Setor de Farmácia Hospitalar

De acordo com o chefe do Setor de Farmácia Hospitalar (SFH), Fábio Ramalho, a Farmácia do HU tem um gasto anual de R$ 2 milhões, e dependendo do nível taxa de ocupação hospitalar, “por mês deve girar em torno de 150 – 200 mil reais com medicamentos”. Ramalho disse que não tem nenhuma informação ainda sobre o corte de 30% nos recursos do HU e se ele atingirá a farmácia, mas disse que se isso for confirmado ela avalia que a população atendida pelo HU pode ficar desassistida. Hoje, a farmácia disponibiliza uma lista de medicamentos que chega a 300 itens. O único serviço ofertado em Sergipe, onde os pacientes têm acesso a Unidade Dispensadora de Medicamentos para o acesso da Profilaxia Pré-Exposição ao HIV (PrEP), é encontrado na Sala de Serviços Clínicos Farmacêuticos do HU-UFS. O PrEP disponibiliza medicamentos antirretrovirais que devem ser tomados antes da exposição sexual ao vírus HIV para a redução da chance de infecção.

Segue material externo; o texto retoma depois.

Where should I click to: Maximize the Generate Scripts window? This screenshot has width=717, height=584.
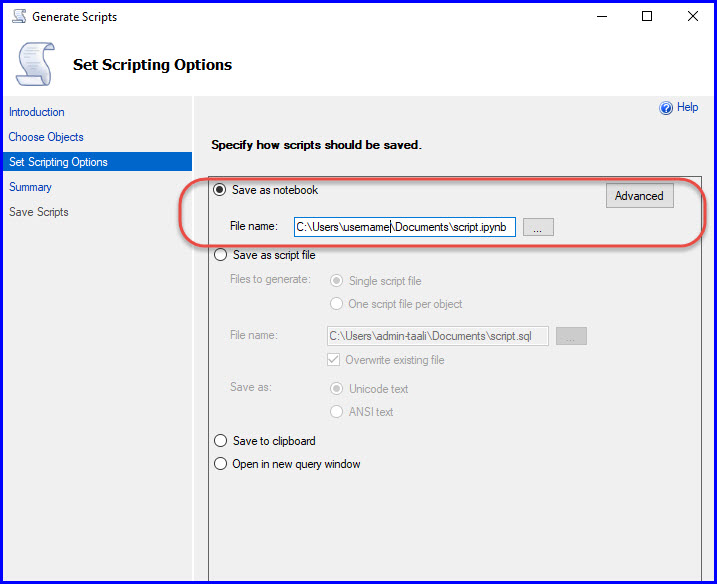coord(647,16)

Triagem Neonatal Em Sergipe, o HU acolhe o trabalho da equipe do Serviço de Referência em Triagem Neonatal, habilitado desde 2001, que faz busca ativa dos casos suspeitos, a confirmação diagnóstica, o tratamento e o acompanhamento dos pacientes. No período de janeiro a dezembro de 2018, o número total de crianças atendidas pelo serviço foi 29.695. De acordo com a chefe de Setor de Apoio Diagnóstico do HU, Flávia Costa, o hospital universitário é responsável por 85% das triagens feitas em todo o estado. Em Sergipe há 282 postos de coletas de Triagem Neonatal distribuídos nos 75 municípios. A coleta é feita e enviada através do Projeto Estadual com o envio das amostras do teste do pezinho pelos Correios para o HU, onde é feito todo o processo de análise. De acordo com a coordenadora Estadual de Atenção Ambulatorial Especializada e Triagem Neonatal, Luciana Alves, a Secretária de Estado da Saúde apenas arca com as despesas das postagens das amostras pelos Correios que custa “em torno de 7-8 mil”, mas é o Ministério da Saúde que cobre os gastos do HU nas realizações das análises de Triagem Neonatal. A farmácia do HU-UFS oferta 300 remédios para a população

Conquistas Recentemente, a Sociedade Brasileira de Anestesiologia divulgou o ranking 2019 – ano calendário 2018 – dos seus Centros de Ensino e Treinamento (CETs). O CET em anestesiologia, Menino Jesus de Praga do HU ocupou a 11º colocação no Ranking Nacional. Cinco hospitais universitários da rede Ebserh estão entre os 20 primeiros. O Centro de Ensino e treinamento em anestesiologia da UFS ficou em 3º lugar quando comparamos apenas os hospitais filiais da rede Ebserh. O CET da Universidade de Brasília ocupou o 4º; o da Universidade Federal de Pernambuco o 7º; o Hospital Ophir Loyola o 17º e o da Universidade Federal de Minas Gerais o 19º.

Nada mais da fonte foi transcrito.